Murdan, however, was focused on Lubentina’s problems and destroying the rebels on his own world. He seized upon Hafiz’s revelation that the cultists had massed considerable numbers for an assault on Mount Rama. It had prompted the Cardinal-Governor to issue a command that staggered the colonel.
‘You have your orders,’ Cardinal
-Governor Murdan declared. He leaned back in his chair, sinking into the heavy folds of his robe. His eyes glittered with an almost reptilian intensity as he studied Colonel Hafiz.
The officer rose from his chair, his face grim. When he set his hand down against the table, a visible shiver swept through his arm. ‘Palatine Yadav and the Three Hundred and Forty-Fifth are on Mount Rama. The Order of the Sombre Vow, Sister Superior Trishala and all those refugees inside the cathedral...’
Murdan bowed his head, his tone becoming solemn. ‘They shall all be martyrs.
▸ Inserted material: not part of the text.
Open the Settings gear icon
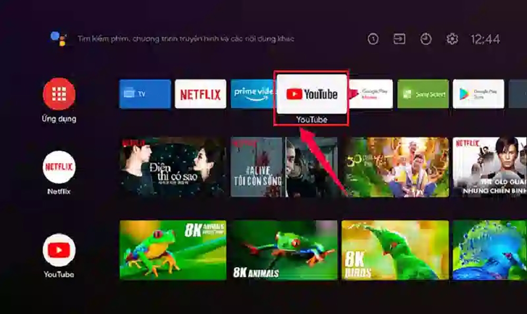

Their blood shall consecrate the slopes of Mount Rama and purify it of the taint that has descended upon Lubentina.’ He waved his thin hand towards Hafiz. ‘The Traitor Space Marines are there. So too is this massed concentration of the xenos cultists. If it troubles you, then think on this. You will be annihilating the enemies of the Imperium when you attack. These Iron Warriors are a perversion of the mighty Adeptus Astartes, yet still they are a force of such power that no direct action by your militia could overcome them. Even the Battle Sisters are unequal to their menace. This is the only way to destroy them.’
Minister Kargil listened to the exchange with mounting unease. Murdan’s mind was collapsing under the burden of his responsibilities, seeking refuge in the madness of zealotry. Hafiz had to see it, had to realise what was happening. If only the soldier would stand up to him, they might be able to restrain Murdan before he took his convictions too far. ‘If we could delay, try at least to get the Order of the Sombre Vow out of there...’ Kargil started to say.
The Cardinal-Governor laughed at Kargil’s interruption. It was a bitter, cheerless humour. ‘The Iron Warriors are monsters, but they aren’t stupid. If they see anyone being extracted, then they will know something is coming.’